(TEXT SHOWN):
As the decade grew older, my child got her driver's license (we had to schedule the test on-line), moved from high school to college (applications for everything - on-line), and has become a fairly independent, strong, interesting woman.
Facebook arrived somewhere in there, and brought along vast amounts of information and news of current events. Actual news from either the TV or newspapers is bland and passe, while there is no end to the information available on-line. The business page for the magazine has been so much fun to work on! Now that I'm getting the knack of it, something new will surely come along that I will need to figure out.
This morning I was reading a trade journal (print, btw) on computer mechanics and the notes from the editor concerned when they would eventually switch to an on-line magazine rather than print. It's a little odd that they are just now having this conversation considering the material inside... and they are working with information gathered during a '06 survey. Four years in that decade might as well have been 25 years in the first half of my life.
Eventually it will be a conversation I will have to have with my readers too. Probably mid-decade, I assume. The post office may not even exist by then, and what about printers? If you think I'm exaggerating about the post office, ask a 20-something when they last mailed something. Ask them how much the postage is for a one ounce letter.
So... that was some decade, wasn't it?
We had a lot of fun. We had a lot of heartache. And now we're ready to see what this decade has to throw at us. I'm afraid this will be the decade during which I learn that I can learn no more :-).
So often while we were growing up, we marveled at our grandparents and how they watched as cars replaced horses and buggies, and men went to the moon. They didn't make it to see computers. Mom just barely made it to the emailing era. What miracles will our children see?

(SOURCE EXCERPT):
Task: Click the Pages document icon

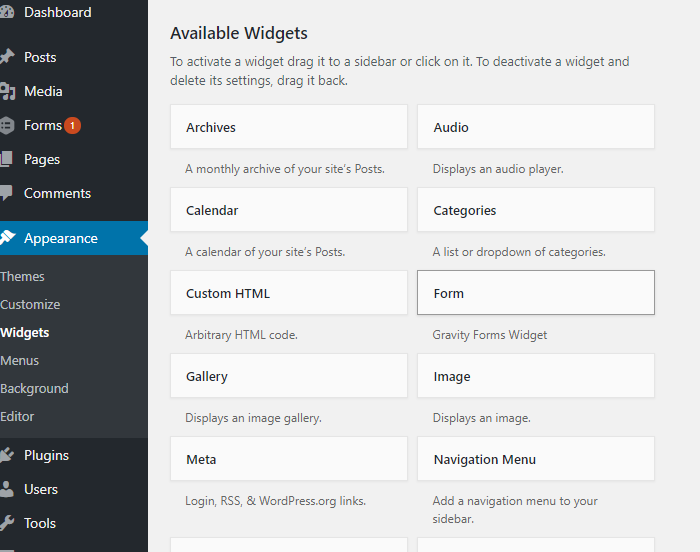Action: click(x=7, y=160)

(WHAT YOU WILL DO): Copy out the entire reflection on a decade of life moving online, shown above the listing, word for word.

(ANSWER FOR THE TASK):
As the decade grew older, my child got her driver's license (we had to schedule the test on-line), moved from high school to college (applications for everything - on-line), and has become a fairly independent, strong, interesting woman.
Facebook arrived somewhere in there, and brought along vast amounts of information and news of current events. Actual news from either the TV or newspapers is bland and passe, while there is no end to the information available on-line. The business page for the magazine has been so much fun to work on! Now that I'm getting the knack of it, something new will surely come along that I will need to figure out.
This morning I was reading a trade journal (print, btw) on computer mechanics and the notes from the editor concerned when they would eventually switch to an on-line magazine rather than print. It's a little odd that they are just now having this conversation considering the material inside... and they are working with information gathered during a '06 survey. Four years in that decade might as well have been 25 years in the first half of my life.
Eventually it will be a conversation I will have to have with my readers too. Probably mid-decade, I assume. The post office may not even exist by then, and what about printers? If you think I'm exaggerating about the post office, ask a 20-something when they last mailed something. Ask them how much the postage is for a one ounce letter.
So... that was some decade, wasn't it?
We had a lot of fun. We had a lot of heartache. And now we're ready to see what this decade has to throw at us. I'm afraid this will be the decade during which I learn that I can learn no more :-).
So often while we were growing up, we marveled at our grandparents and how they watched as cars replaced horses and buggies, and men went to the moon. They didn't make it to see computers. Mom just barely made it to the emailing era. What miracles will our children see?